GIVEN RECORDS Block Start
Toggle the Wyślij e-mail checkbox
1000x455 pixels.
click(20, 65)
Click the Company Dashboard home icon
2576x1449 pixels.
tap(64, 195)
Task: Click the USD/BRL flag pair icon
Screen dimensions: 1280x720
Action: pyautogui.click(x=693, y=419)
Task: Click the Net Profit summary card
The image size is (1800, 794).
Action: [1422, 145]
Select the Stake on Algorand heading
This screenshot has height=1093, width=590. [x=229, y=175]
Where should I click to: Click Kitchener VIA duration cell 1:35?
GIVEN RECORDS Block End
TRY IT
Output exactly, and only, the lines running from the one that contains "Select the Stake on Algorand heading" through the last line of the entries above.

WRITTEN SOLUTION
Select the Stake on Algorand heading
This screenshot has height=1093, width=590. [x=229, y=175]
Where should I click to: Click Kitchener VIA duration cell 1:35?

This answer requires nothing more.